I switched worlds by morning. I was no longer in the eastern plains of China but in the foothills of the central highlands. The same small rice paddies and mini-farms still abounded, but they were interspersed with uncultivated hills that sprouted patches of woods and green space. In fact, green was everywhere. It was as spring should be. The varying and contending shades of green created a luminescence effect in the dewy morning light. The frog-hued fields seemed to glow, the serpentine hills radiated. Whoever travels across central China and calls it barren either took their trip in winter or spent all their time peering into their personal electronic devices, missing the colorful magnificence of the agricultural spring.

Chinese people do not seem to be overtly inclined to look out the windows on train journeys. Unless passing something magnificent or some kind of catastrophe — like an accident or the after effects of a factory explosion or something — they tend to look at me like I am cracked when I glue myself to the window, locked on to the scenery passing by. Maybe they are wondering what I think is so interesting out there, more than likely they are probably wondering why I am not playing Angry Birds on my mobile.
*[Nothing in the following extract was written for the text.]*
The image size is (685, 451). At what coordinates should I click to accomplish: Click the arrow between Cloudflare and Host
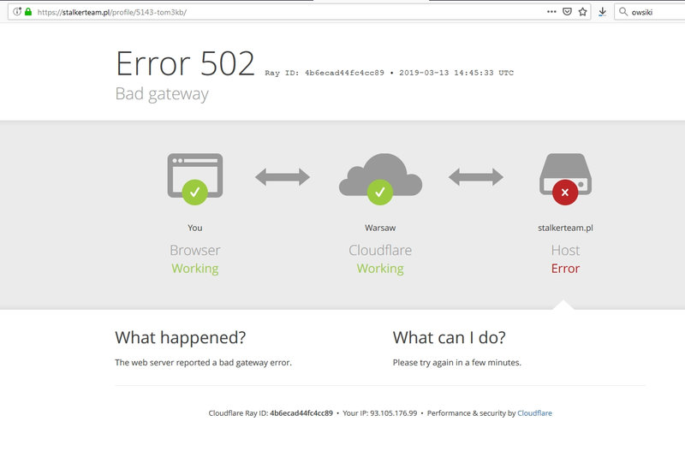tap(476, 177)
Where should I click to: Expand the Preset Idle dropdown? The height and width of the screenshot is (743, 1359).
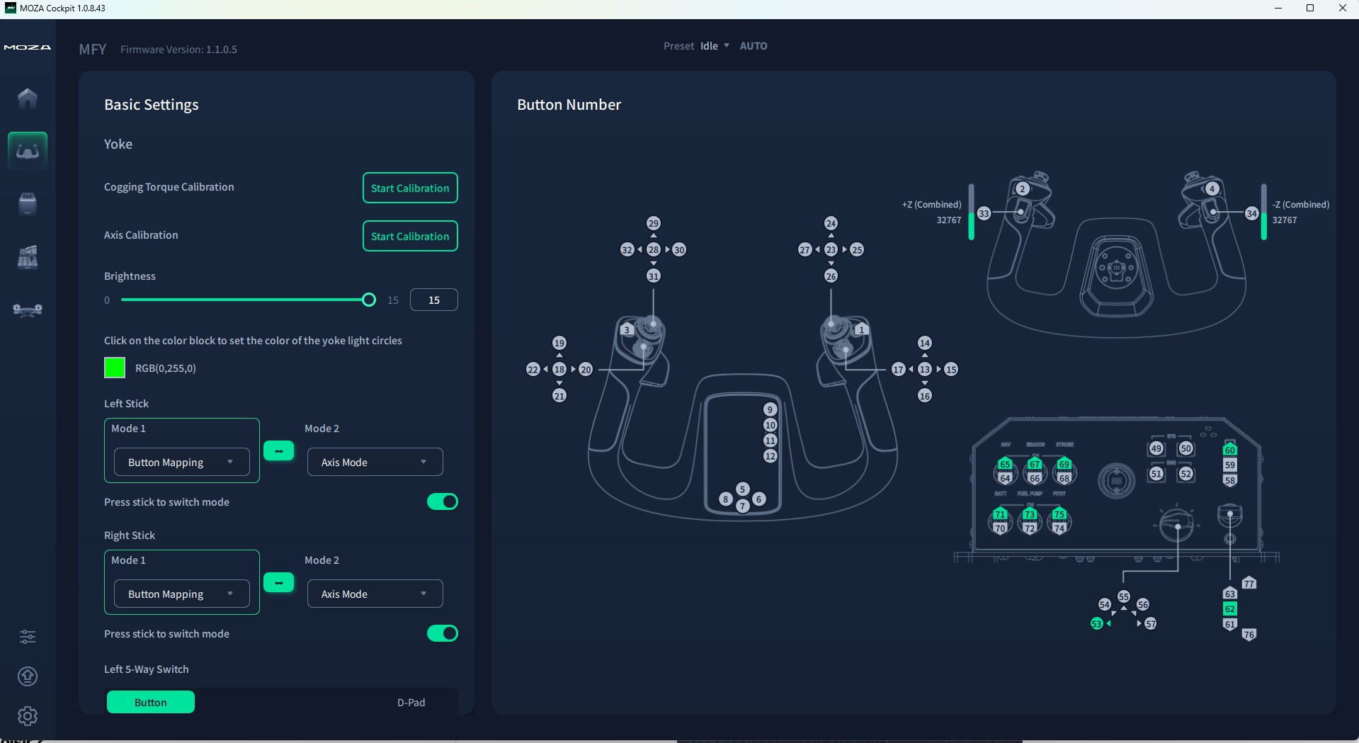pyautogui.click(x=715, y=46)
The passengers on these trains seen to be on their smartphones and tablets whenever they are not eating chicken feet, in the John, or in between the cars smoking cigarettes. From time to time, I look over their shoulders at what it is they are so intently focused on, and find that it is more often than not a game or a movie. Seriously, just about everybody on these trains have their own personal entertainment centers. Woe be the passenger who runs out of battery life mid-trip. Games and movies, this is truly the reason we advanced communications technology this far.

I can remember a time in the early to mid 2000s when I used to talk with the people that I bunked with on these trains across China. Not anymore. Now whenever we feel socially awkward we no longer have the impulse to make small talk; no, we just crunch up over our devices, unfurl our social palisades, and go into the private worlds of our own personal entertainment devices. Me too, I guess.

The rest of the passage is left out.